Saturday, October 5, 2013

The Space Where Spies and Bookmakers Live

I could feel them watching me.

Nothing specific, you understand, just this sense that I was lying on a glass slide under giant lens.

Nobody was talking to me and yet I was giving up information like skin cells.

There were the wires and tubes, there was the regular sampling of liquids and solids and the twice-per-shift “And how are we feeling?”

You'd expect all of that.

Added to that was the surveillance camera I could see and, undoubtedly, others I could not.

I was being watched.

They wanted to know about Barney and they thought I had information that would help.

It was strangely empowering.

I mean, I have been riding the bench for a long time. They could have come at me at any point.

But they didn't.

They could have grabbed me up and thrown me in a hole.

But they didn't.

They could have convinced themselves that I was wrong and planted me.

But they didn't.

They could have forgotten all about me and Barney and the whole team.

But they didn't.

So, something changed.

In my business, change is good because, in the time it takes for something to go from what it was to what it's going to be, there is a space.
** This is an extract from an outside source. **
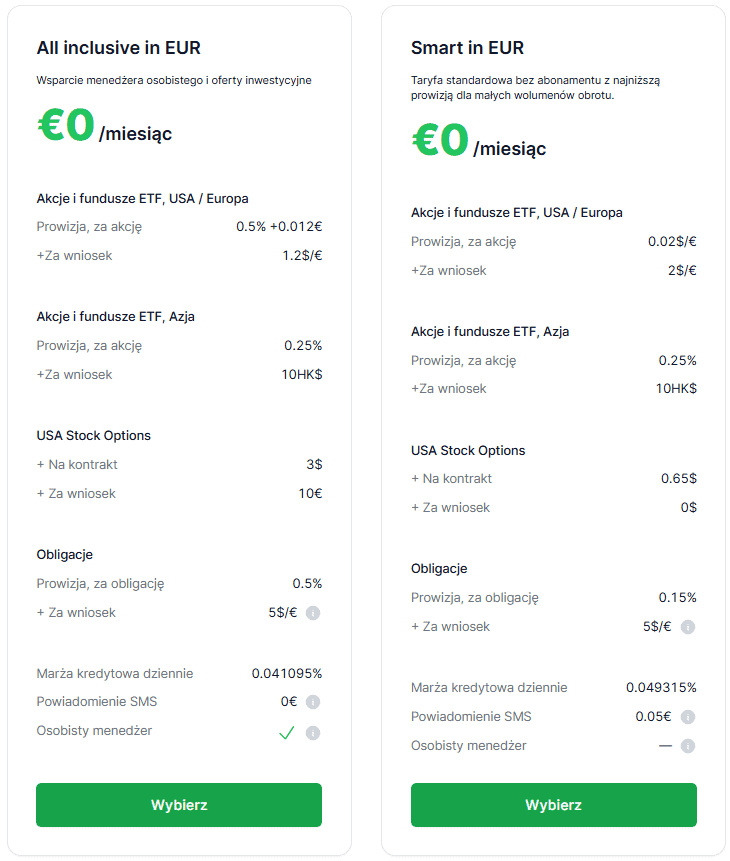Click the info icon next to Smart plan 5$/€ fee
Screen dimensions: 730x861
pyautogui.click(x=688, y=627)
In that space, the thing isn't what it was and it isn't what it's going to be and so it can become anything.

It's the space where spies and bookmakers live.

So, now the thing was to figure out what the thing was that had changed: that would determine the next move.

You okay?”

The voice came from the other bed, from behind the wall of bleating and beeping, gasping and wheezing machines that were keeping my roommate alive.

I had forgotten about him.

I made some non-specific noise.

I could hear you tossing and turning all night,” he said. “Sounded like you were having a bad dream.”

What?” I said.

A bad dream: it sounded like you were having a bad dream.”

I don't know,” I said. “Could be.... Drugs have got me so fucked up, I can't tell anymore.”

What'd they get you for?” he said in a conspiratorial stage whisper.

I don't know,” I said. “They pulled me out of a fire.... Maybe they think I had something to do with it.”

Did you?”

Did I what?” I said.

Start the fire?”

You're not my priest,” I said in a tone I thought would put an end to the conversation.

No.... No, I am not.... The last thing someone would say is that I was their priest.... The last thing.... You don't want to tell me, that's okay, I suppose. I mean, you don't know me, I--.”

No I don't,” I said.

There was a long pause like the kind of aggressive silence that falls over a classroom during finals, or between couples when they try to communicate telepathically.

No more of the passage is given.